Staff Pick
Ondaatje's gorgeous story of postwar Britain is told with just enough information to keep you hanging on. Nathaniel's mother deserts him and his sister to work in the war effort, and that desertion is the through-line that lives inside Nathaniel for the rest of his life. Despite her silence and his frustration with no answers, he is determined to unravel his mother's story. Ondaatje explores themes of abandonment, secrecy, trust, loss, and childhood, but he withholds as much as he shares; there are no perfectly tied-up ends here. Beautifully written, Warlight is a story of how lives can be damaged beyond repair, and how practically impossible it is to live with that damage. Recommended By Dianah H., Powells.com
Synopses & Reviews
Synopsis
From the internationally acclaimed, best-selling author of The English Patient: a mesmerizing new novel that tells a dramatic story set in the decade after World War II through the lives of a small group of unexpected characters and two teenagers whose lives are indelibly shaped by their unwitting involvement. In a narrative as beguiling and mysterious as memory itself--shadowed and luminous at once--we read the story of fourteen-year-old Nathaniel, and his older sister, Rachel. In 1945, just after World War II, they stay behind in London when their parents move to Singapore, leaving them in the care of a mysterious figure named The Moth.
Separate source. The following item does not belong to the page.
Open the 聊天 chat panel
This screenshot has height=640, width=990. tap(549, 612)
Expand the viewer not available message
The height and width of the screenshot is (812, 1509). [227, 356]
They suspect he might be a criminal, and they grow both more convinced and less concerned as they come to know his eccentric crew of friends: men and women joined by a shared history of unspecified service during the war, all of whom seem, in some way, determined now to protect, and educate (in rather unusual ways) Rachel and Nathaniel. But are they really what and who they claim to be? And what does it mean when the siblings' mother returns after months of silence without their father, explaining nothing, excusing nothing? A dozen years later, Nathaniel begins to uncover all that he didn't know and understand in that time, and it is this journey--through facts, recollection, and imagination--that he narrates in this masterwork from one of the great writers of our time.